There are three children in the family: Jim, the oldest who becomes a well-known attorney, and the twins, Bob, an attorney who avoids the limelight of the courtroom and Susan who never leaves the increasingly depressed Shirley Falls. Their lives were affected by the death of their father in a terrible accident when they were children. When we meet them, the brothers live in New York, Park Slope specifically. Jim is relentlessly angry and ugly, calling his brother slob-dog and denegrating him at every turn. Bob is a pleasant, kind if schlubby guy. Susan calls with the news that her son, who has not thrived since the day he was born, threw a pig's head in the door of the mosque in town, for reasons that no one, least of all Zach, could explain.
Somalis had arrived in the town in significant numbers in the years before this incident; they and the townspeople coexisted uncomfortably. This crisis brought the brothers back to their home town and over the course of a year, family connections are up-ended, torn apart and put together in a new way. I must say the character of Jim is so overdrawn that some plot twists are too predictable.
Elizabeth Strout is eloquent in conveying the difficulty for the Somalis to make new lives for themselves in this alien environment where they, even more than the locals, have few opportunities for work and feel very uncomfortable with the mores. She tells us about one man in particular, a cafe owner named Abdikarim Ahmed, a thoughtful and gentle person.

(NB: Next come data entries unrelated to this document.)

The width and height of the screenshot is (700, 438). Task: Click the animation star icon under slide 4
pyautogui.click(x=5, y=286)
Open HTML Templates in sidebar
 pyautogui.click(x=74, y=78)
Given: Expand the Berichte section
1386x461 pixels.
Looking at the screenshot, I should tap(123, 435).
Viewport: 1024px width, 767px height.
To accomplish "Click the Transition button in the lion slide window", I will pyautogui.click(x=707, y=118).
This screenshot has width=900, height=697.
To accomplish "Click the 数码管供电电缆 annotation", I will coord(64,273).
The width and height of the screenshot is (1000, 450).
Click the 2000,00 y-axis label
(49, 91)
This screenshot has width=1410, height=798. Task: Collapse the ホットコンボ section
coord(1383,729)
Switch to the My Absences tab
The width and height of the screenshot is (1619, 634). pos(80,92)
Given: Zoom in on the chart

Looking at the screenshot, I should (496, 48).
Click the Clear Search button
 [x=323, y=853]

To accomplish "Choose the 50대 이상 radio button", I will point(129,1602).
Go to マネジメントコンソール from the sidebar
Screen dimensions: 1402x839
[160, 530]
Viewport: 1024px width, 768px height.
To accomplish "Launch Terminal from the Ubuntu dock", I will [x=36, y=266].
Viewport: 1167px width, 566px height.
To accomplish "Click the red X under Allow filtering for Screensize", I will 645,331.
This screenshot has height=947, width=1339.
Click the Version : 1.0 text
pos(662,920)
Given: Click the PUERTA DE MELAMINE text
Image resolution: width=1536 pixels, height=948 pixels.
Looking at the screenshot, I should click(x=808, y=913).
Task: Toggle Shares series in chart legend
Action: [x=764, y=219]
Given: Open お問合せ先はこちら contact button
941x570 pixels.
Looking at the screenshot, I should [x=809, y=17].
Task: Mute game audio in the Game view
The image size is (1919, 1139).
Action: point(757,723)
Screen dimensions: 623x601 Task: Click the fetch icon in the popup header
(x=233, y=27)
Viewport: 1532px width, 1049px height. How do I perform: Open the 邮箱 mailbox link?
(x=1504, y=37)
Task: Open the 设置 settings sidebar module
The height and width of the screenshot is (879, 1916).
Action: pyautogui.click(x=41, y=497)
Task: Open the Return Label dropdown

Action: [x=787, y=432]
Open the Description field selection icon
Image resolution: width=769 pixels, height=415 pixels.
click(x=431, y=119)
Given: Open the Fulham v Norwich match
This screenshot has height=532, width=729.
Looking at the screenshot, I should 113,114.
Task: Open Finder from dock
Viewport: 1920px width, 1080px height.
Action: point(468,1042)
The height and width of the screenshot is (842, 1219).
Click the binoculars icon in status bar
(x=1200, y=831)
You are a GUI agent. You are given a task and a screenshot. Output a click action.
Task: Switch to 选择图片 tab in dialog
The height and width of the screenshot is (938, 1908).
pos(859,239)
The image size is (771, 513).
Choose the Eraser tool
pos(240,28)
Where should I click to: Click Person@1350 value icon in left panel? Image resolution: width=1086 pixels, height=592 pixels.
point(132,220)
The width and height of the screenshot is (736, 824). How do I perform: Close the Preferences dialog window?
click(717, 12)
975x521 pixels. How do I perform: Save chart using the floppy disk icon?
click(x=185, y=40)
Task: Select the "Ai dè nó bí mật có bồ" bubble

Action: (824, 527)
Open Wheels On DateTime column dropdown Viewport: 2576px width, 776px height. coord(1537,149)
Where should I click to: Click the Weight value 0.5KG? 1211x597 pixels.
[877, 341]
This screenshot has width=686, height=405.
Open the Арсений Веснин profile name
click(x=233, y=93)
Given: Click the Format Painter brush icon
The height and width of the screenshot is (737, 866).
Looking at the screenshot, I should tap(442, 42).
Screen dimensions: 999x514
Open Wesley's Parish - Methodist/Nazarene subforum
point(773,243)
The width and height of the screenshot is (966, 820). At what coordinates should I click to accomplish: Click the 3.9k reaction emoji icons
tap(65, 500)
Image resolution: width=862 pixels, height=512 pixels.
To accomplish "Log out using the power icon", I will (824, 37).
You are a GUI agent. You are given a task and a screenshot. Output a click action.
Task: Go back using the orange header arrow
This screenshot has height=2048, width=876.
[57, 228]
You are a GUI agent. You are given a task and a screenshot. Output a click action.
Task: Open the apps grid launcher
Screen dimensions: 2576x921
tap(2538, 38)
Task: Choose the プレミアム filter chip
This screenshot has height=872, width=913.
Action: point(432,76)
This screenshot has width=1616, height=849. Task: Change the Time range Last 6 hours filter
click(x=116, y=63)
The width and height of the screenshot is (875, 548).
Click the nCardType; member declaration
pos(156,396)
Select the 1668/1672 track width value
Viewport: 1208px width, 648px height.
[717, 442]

While I do recall Olive Kitteridge being an outspoken tough sort of person, her kindness and vulnerability was pretty easy to find. The mother of the three siblings in this book appeared to be Olive without the kindness and Susan who suffered her displeasure most, seems to have no joy in her life when we first meet her. Bob was the mother's favorite and he is the one most able to connect to other people. For all their disfunction, they are ultimately there for each other.
Elizabeth Strout, The Burgess Boys, Random House, 2013, 336 pages. I listened to the audiobook. The book is available at the UVa and public libraries and through Amazon.